Monuments Men - L'art, victime collatérale de la guerre - Herodote.net

Monuments Men

L'art, victime collatérale de la guerre

François Rousseau, historien et journaliste, a bien voulu nous confier l'article qu'il a consacré à Monuments Men, le film de George Clooney, sur les écrans le 12 mars 2014.

Cet article sera publié dans le magazine Batailles (avril 2014).

Monuments Men (George Clooney, 2013)Dans la lignée des grandes fresques épiques sur la Seconde Guerre mondiale, Monuments Men  raconte l’histoire vraie des professionnels de l’art envoyés en Europe à la fin du conflit pour récupérer les œuvres d’art volées par les nazis... Toujours est-il que ce film de George Clooney à la facture très hollywoodienne minimise singulièrement le rôle de la participante française - est-ce involontaire ? -.

Le personnage joué par George Clooney est inspiré de l’historien d’art George Stout, qui dirigeait déjà le groupe à l’époque. Il suivi le front de Caen à Aix-la-Chapelle, puis récupéra les œuvres spoliées cachées dans les mines à Siegen, Heilbronn, Merkers et Altaussee.

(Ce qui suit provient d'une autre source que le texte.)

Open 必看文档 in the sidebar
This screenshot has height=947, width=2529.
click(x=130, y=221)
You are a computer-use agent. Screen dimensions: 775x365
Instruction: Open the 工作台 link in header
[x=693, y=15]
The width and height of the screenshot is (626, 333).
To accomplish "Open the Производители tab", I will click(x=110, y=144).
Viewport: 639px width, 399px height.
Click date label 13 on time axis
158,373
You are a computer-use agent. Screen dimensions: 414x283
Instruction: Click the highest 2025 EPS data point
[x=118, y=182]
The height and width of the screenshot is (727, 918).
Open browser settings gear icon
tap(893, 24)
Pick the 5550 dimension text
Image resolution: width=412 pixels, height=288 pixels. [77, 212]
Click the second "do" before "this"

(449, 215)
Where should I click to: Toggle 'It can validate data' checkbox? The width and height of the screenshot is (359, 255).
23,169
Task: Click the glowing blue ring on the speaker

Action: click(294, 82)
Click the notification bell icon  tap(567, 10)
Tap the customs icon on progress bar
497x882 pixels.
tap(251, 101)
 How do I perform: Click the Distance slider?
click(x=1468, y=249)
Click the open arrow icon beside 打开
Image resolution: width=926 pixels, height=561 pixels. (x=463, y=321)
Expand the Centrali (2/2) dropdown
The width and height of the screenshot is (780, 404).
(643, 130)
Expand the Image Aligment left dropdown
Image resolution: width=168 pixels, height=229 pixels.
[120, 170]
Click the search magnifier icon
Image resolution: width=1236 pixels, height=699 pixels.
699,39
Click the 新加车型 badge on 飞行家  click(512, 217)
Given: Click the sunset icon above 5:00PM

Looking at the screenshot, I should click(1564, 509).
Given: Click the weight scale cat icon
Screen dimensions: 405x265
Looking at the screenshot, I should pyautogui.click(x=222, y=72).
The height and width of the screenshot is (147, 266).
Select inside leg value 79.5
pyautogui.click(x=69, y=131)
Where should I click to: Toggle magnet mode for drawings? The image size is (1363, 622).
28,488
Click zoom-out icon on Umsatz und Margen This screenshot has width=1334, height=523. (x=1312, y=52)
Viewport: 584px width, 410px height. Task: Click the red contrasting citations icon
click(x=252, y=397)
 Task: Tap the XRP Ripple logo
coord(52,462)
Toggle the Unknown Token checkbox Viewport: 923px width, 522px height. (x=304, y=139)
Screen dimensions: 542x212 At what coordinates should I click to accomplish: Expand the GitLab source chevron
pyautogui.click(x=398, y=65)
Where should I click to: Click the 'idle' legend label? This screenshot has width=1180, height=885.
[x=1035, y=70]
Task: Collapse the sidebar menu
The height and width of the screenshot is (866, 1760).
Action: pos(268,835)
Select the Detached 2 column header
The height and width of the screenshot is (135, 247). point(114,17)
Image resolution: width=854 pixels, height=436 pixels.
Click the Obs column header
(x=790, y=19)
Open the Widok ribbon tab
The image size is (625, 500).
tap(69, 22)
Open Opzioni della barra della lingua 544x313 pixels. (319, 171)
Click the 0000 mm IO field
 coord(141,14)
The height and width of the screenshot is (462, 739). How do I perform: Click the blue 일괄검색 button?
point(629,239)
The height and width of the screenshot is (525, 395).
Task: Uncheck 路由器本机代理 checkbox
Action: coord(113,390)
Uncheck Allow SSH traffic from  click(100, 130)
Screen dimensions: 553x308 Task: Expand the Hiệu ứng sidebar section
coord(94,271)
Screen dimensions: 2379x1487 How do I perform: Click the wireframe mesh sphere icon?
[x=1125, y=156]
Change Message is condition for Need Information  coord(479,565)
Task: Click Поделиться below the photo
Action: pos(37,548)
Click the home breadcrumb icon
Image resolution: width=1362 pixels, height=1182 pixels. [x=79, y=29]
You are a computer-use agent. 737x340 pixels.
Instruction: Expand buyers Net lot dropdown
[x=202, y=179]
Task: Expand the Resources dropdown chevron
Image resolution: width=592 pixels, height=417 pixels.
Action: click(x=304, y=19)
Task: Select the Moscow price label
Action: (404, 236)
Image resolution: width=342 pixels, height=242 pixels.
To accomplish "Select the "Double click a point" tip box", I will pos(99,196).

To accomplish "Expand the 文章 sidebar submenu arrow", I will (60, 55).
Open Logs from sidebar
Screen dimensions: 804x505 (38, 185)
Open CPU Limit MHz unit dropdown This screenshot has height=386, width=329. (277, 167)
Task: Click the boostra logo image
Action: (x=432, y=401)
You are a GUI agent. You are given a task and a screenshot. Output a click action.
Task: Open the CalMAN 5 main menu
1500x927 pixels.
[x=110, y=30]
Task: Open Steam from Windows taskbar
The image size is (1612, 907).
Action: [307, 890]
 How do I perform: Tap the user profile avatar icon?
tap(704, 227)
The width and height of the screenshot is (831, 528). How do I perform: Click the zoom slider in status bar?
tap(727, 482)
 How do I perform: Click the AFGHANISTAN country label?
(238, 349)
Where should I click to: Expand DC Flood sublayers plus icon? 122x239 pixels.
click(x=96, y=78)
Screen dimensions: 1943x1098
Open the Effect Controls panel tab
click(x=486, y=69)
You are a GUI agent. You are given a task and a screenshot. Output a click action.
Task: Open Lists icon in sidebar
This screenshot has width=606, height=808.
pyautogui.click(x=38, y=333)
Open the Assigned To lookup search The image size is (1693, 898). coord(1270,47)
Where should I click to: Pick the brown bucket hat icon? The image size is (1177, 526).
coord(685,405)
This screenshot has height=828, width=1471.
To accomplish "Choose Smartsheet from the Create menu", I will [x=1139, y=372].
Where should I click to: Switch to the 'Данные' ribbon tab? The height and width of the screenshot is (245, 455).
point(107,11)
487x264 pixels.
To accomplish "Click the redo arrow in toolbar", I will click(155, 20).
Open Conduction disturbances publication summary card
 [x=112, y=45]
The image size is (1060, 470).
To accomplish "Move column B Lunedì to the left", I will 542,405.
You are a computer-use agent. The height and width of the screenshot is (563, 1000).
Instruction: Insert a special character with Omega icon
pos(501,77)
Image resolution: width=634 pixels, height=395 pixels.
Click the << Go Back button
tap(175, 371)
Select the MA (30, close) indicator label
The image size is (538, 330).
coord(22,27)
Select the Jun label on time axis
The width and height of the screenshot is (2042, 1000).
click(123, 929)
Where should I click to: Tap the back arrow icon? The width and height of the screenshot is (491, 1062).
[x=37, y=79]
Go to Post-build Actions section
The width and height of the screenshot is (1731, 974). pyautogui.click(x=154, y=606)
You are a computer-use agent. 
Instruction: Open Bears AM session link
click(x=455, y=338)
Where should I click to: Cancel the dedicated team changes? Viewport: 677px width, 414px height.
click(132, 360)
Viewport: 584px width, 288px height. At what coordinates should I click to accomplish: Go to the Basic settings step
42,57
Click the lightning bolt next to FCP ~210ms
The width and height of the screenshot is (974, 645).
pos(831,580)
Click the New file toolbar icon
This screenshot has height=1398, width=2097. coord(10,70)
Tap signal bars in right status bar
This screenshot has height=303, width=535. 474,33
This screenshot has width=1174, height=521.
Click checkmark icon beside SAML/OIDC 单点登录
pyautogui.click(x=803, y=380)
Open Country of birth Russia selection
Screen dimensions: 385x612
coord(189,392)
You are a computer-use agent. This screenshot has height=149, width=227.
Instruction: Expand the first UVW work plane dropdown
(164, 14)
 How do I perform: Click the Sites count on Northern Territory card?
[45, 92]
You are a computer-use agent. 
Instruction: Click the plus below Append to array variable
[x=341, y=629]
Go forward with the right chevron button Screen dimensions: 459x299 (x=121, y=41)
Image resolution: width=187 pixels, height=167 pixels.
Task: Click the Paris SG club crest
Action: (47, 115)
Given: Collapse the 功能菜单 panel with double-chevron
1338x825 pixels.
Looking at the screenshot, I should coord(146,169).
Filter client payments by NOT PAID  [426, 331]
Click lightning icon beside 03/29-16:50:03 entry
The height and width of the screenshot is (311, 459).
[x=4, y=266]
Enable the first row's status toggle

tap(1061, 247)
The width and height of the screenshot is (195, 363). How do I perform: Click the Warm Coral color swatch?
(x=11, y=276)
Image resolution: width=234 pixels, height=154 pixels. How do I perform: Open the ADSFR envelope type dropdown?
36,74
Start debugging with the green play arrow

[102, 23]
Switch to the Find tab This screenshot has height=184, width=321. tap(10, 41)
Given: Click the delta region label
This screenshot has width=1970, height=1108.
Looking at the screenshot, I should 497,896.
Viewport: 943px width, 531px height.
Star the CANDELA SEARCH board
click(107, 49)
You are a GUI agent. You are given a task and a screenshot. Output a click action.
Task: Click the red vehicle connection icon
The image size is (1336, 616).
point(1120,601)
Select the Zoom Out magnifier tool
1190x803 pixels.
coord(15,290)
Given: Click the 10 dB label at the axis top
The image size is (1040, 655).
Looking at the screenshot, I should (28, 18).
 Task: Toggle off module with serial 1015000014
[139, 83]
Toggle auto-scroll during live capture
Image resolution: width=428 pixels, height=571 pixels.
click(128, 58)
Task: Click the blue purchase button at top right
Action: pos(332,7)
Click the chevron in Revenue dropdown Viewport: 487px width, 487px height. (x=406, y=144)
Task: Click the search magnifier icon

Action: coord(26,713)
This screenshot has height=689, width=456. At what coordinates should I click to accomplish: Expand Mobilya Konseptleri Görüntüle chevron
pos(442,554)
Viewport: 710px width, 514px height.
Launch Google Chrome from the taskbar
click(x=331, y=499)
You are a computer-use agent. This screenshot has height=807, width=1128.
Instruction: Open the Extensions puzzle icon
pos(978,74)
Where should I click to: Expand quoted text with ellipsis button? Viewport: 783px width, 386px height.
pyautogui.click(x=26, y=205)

Le rôle de Matt Damon est proche du futur directeur du MET (Metropolitan Museum de New York), James Rorimer.

C’est lui qui entra en relation avec Rose Valland (Cate Blanchett), une conservatrice française dont le rôle est ici minimisé. En effet, elle fut bien présente au Jeu de Paume, le musée parisien qui servit d’entrepôt aux Allemands, et assista à une visite de Göring, venu faire ses emplettes, mais elle ne resta pas cantonnée à Paris après la Libération. 

Le film oublie qu’elle servit comme capitaine dans l’armée française et participa elle-même à la récupération ders œuvres !

Malgré l’accord du président Roosevelt et le soutien du général en chef Eisenhower, la tâche des Monuments Men fut quelquefois rendue compliquée par les unités combattantes qui, sur le terrain, ne faisaient pas de la protection des œuvres d’art leur priorité...

Dans les scènes de combats que montre le film, la tension dramatique est accrue par le manque d’expérience militaire des hommes de l’art. Sur la fin du conflit, ils entrent dans une course contre Hitler, qui a signé le décret Nero, ordonnant que tout soit détruit en Allemagne, y compris les œuvres d’art.

Symboliquement, on voit au début du film, le Führer devant une immense maquette du musée de Linz qui devait accueillir les œuvres volées, puis à la fin, cette maquette détruite par les bombardements.

L'actualité rattrape la fiction

Le film a été tourné en décor naturel au sud de l’Angleterre, dans les studios allemands de Babelsberg et dans le massif du Harz au nord de l’Allemagne pour les scènes dans les mines. Plus de mille copies d’œuvres d’art auraient été utilisées.

Sa sortie a bénéficié d'un écho inattendu dans l'actualité avec la découverte à Salzbourg de 1400 tableaux amassés pendant la guerre par le marchand nazi Hildebrand Gurlitt et depuis lors cachés par son fils. Notons ce marchand avait obtenu des Monuments Men, en 1950, la restitution de 115 oeuvres de provenance douteuse provenant de la liquidation du Collecting Point de Wiesbaden. Rien n'est simple...

On évalue de façon très sommaire à 45.000 le nombre d'oeuvres d'art volées en France par les nazis et qui auraient été restituées à leurs propriétaires légitimes après la guerre. À cela s'ajoutent quinze mille oeuvres dont on ne retrouve pas la trace et deux mille cinq cents dont on recherche encore les propriétaires, éparpillées dans les musées nationaux sous l'étiquette MNR (« Musées Nationaux Récupération ».